▸ **Dataset content**:
______________________________
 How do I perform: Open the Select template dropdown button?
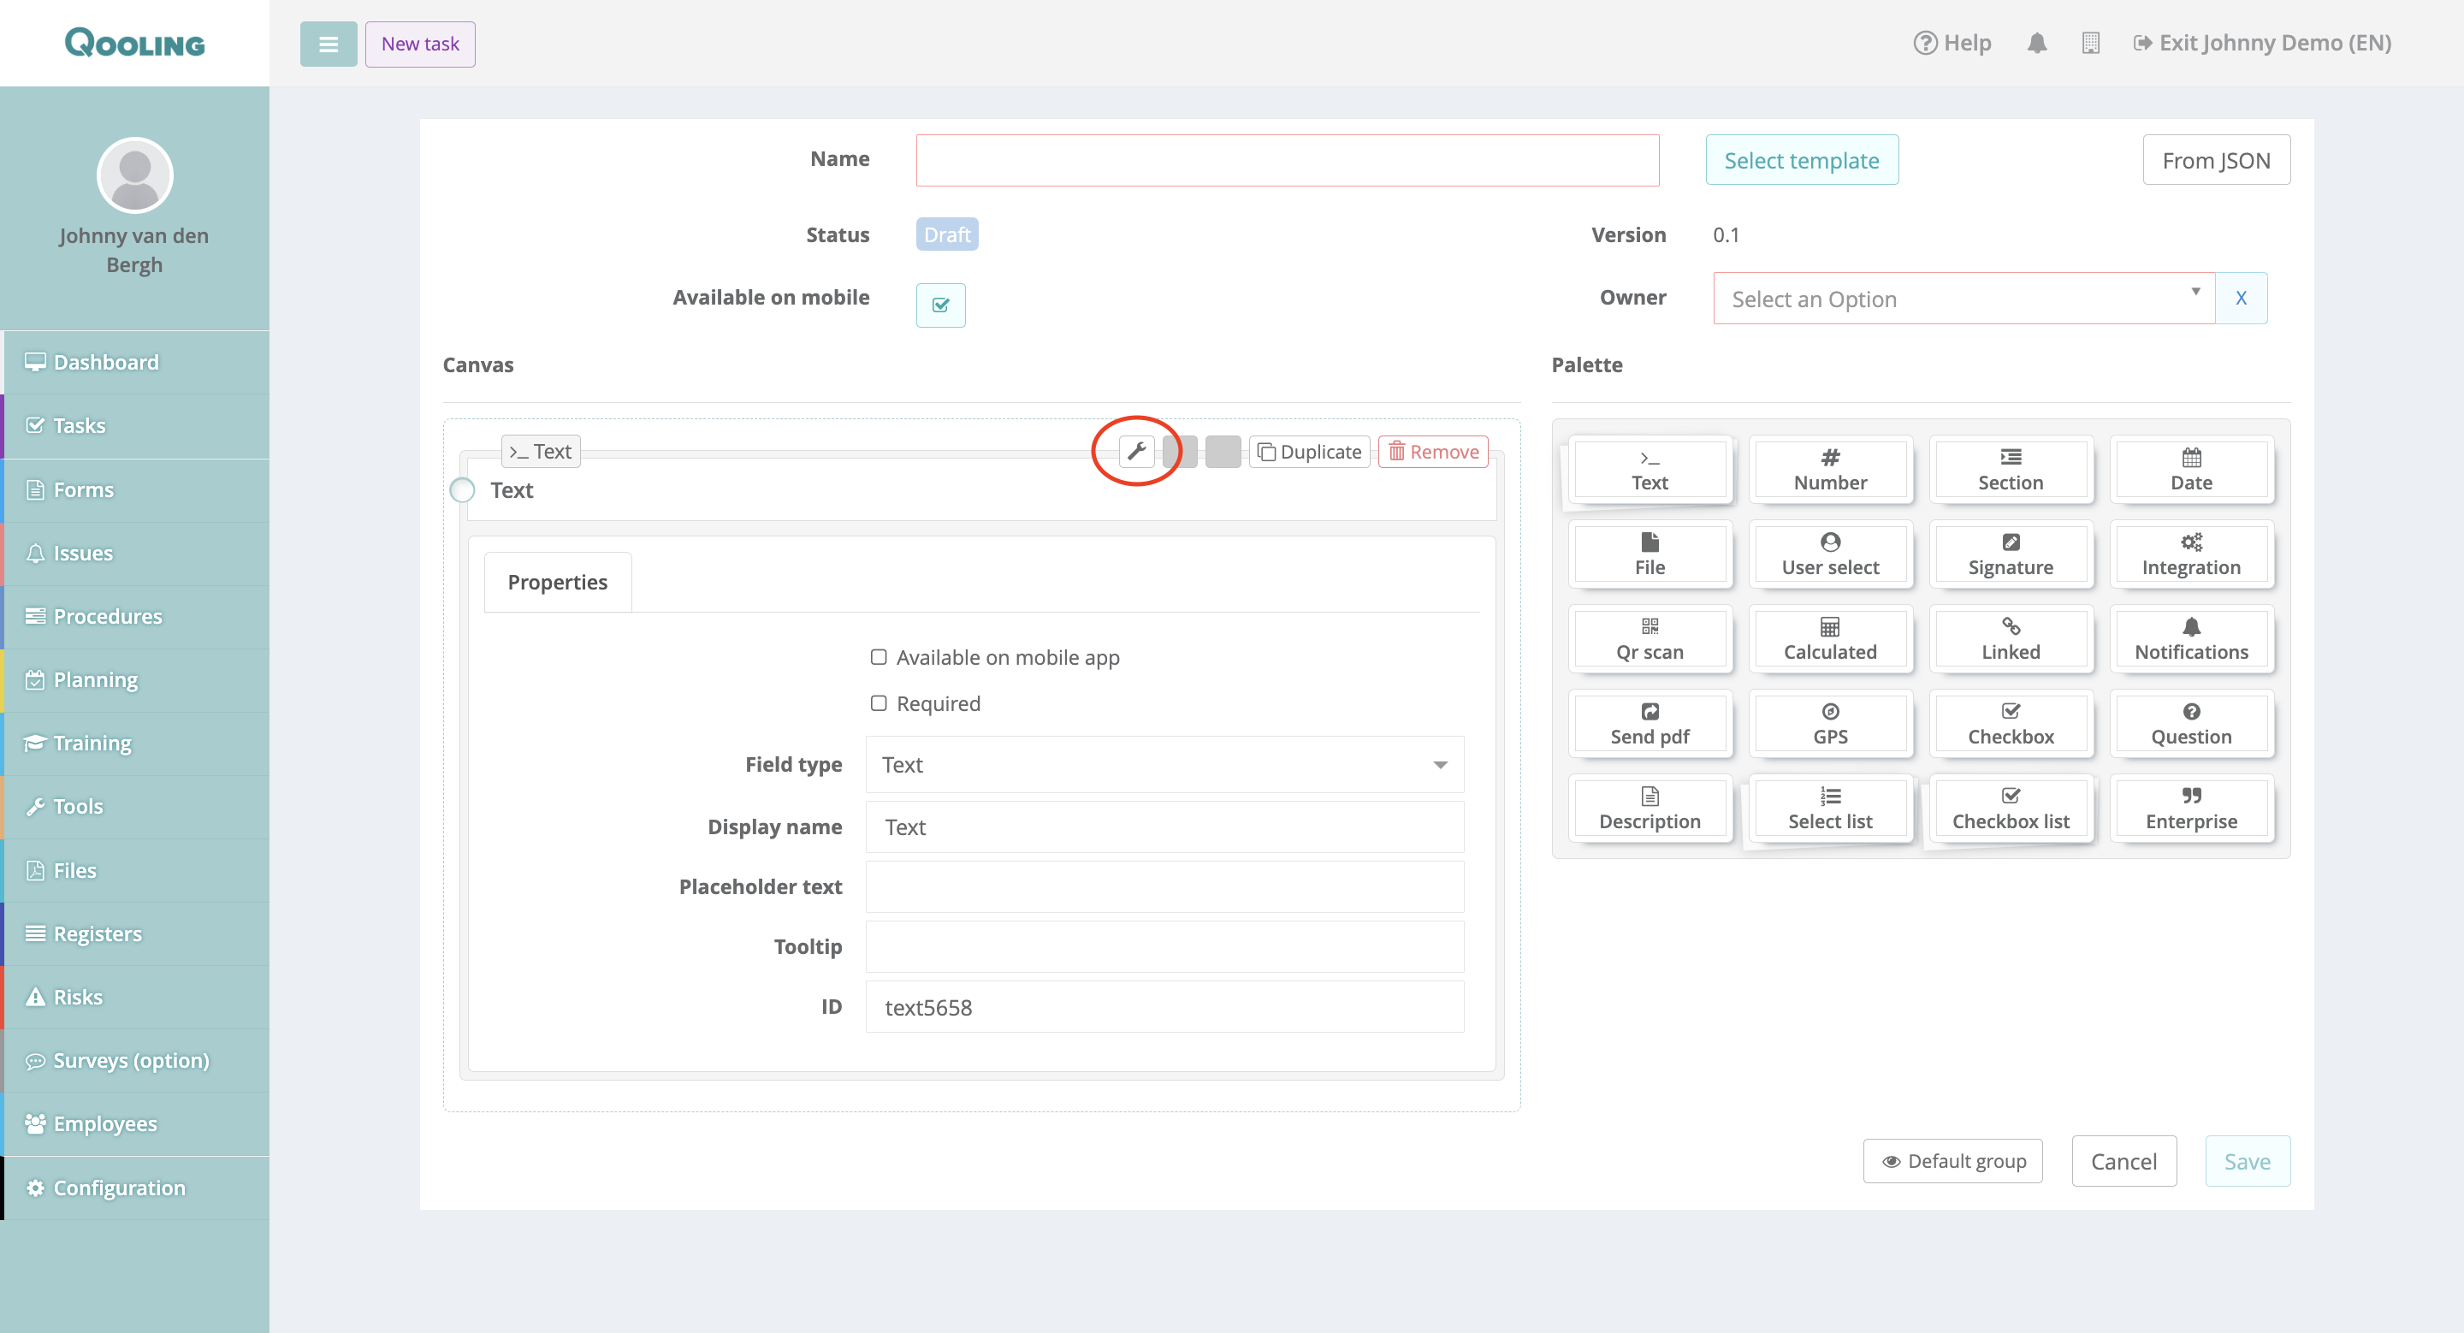[1801, 161]
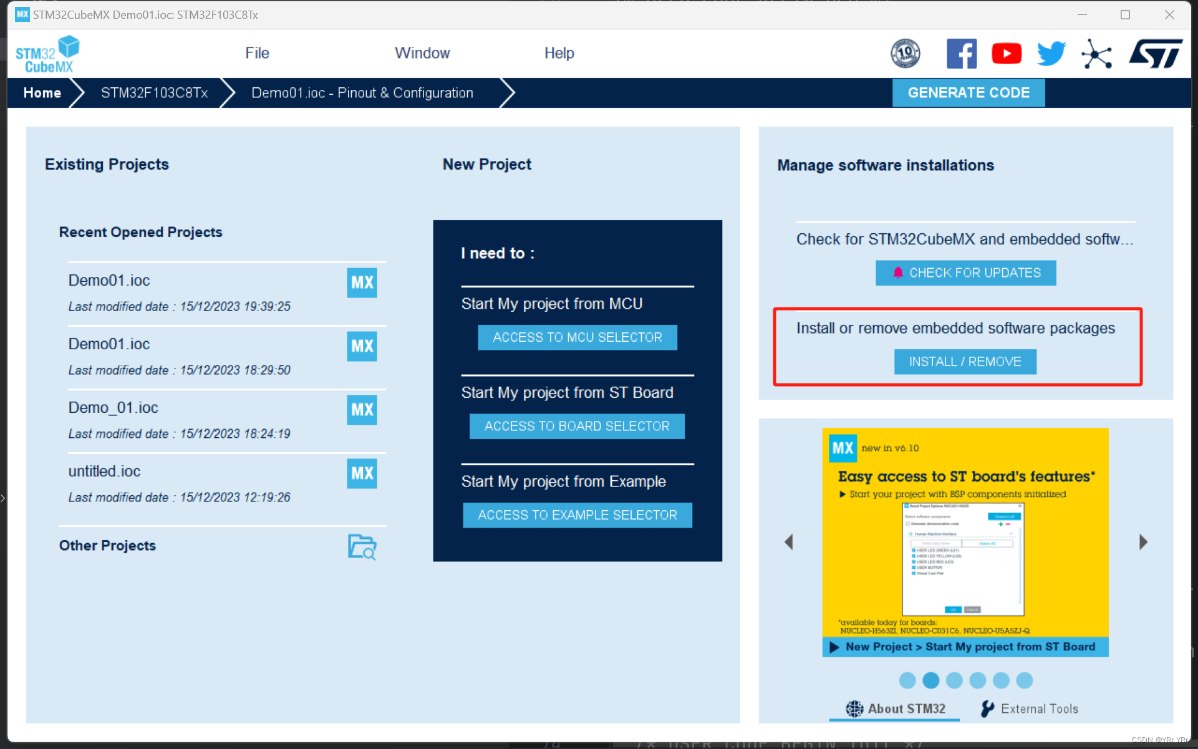Click ACCESS TO BOARD SELECTOR button
This screenshot has width=1198, height=749.
[x=577, y=425]
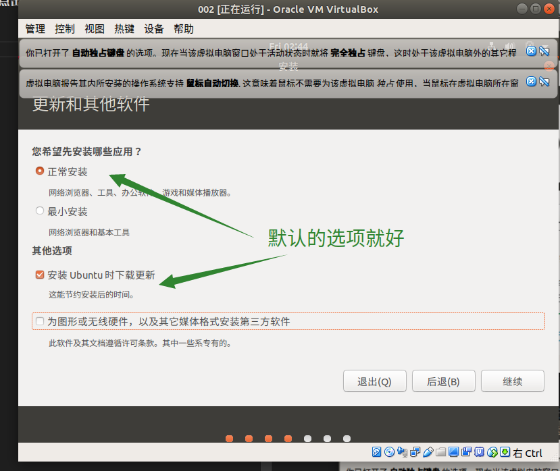Click the display monitor status icon
The width and height of the screenshot is (560, 471).
pyautogui.click(x=454, y=452)
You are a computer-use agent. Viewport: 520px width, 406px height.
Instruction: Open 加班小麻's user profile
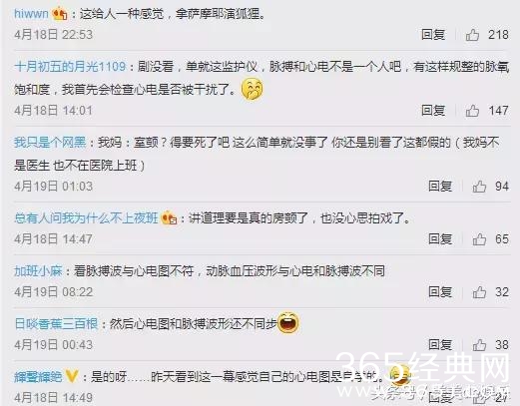coord(38,271)
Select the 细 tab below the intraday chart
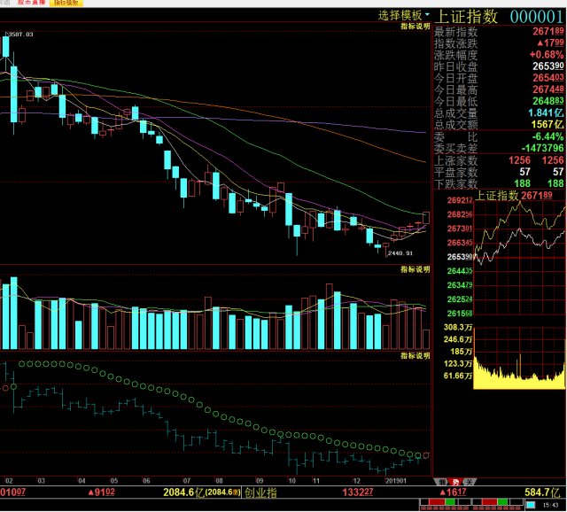Screen dimensions: 567x512 pos(441,482)
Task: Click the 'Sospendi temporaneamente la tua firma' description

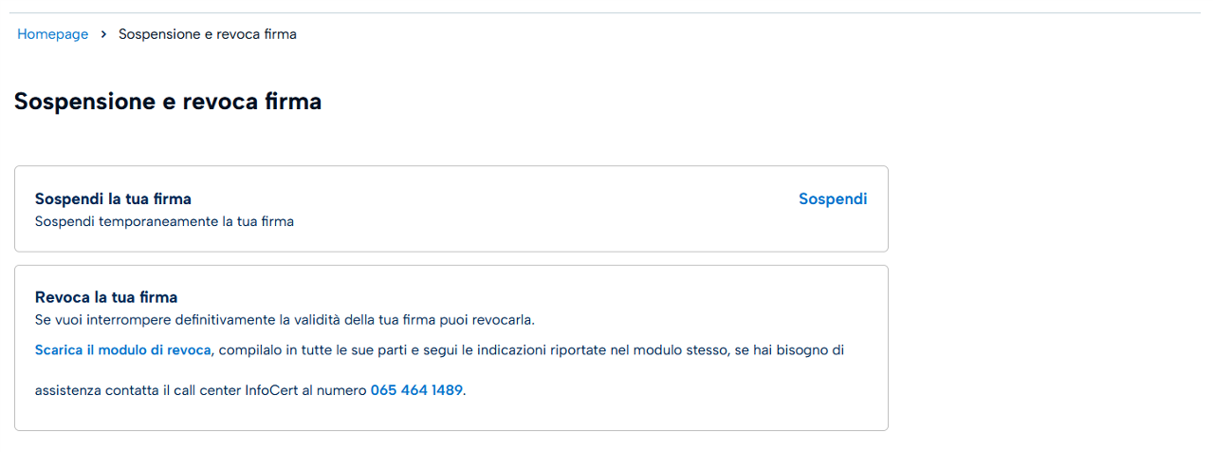Action: (164, 222)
______________________________
▸ **What you should do**:
Update the records by changing "user profile" to "account page" and leaving everything else unchanged. Leave the pictures out.

▸ **Written solution**:
 How do I perform: Open the Select template dropdown button?
[1801, 161]
Click ACCESS TO BOARD SELECTOR button
This screenshot has width=1198, height=749.
[x=577, y=425]
Click the display monitor status icon
The width and height of the screenshot is (560, 471).
pyautogui.click(x=454, y=452)
You are a computer-use agent. Viewport: 520px width, 406px height.
Instruction: Open 加班小麻's account page
coord(38,271)
Select the 细 tab below the intraday chart
Screen dimensions: 567x512 pos(441,482)
Task: Click the 'Sospendi temporaneamente la tua firma' description

Action: (164, 222)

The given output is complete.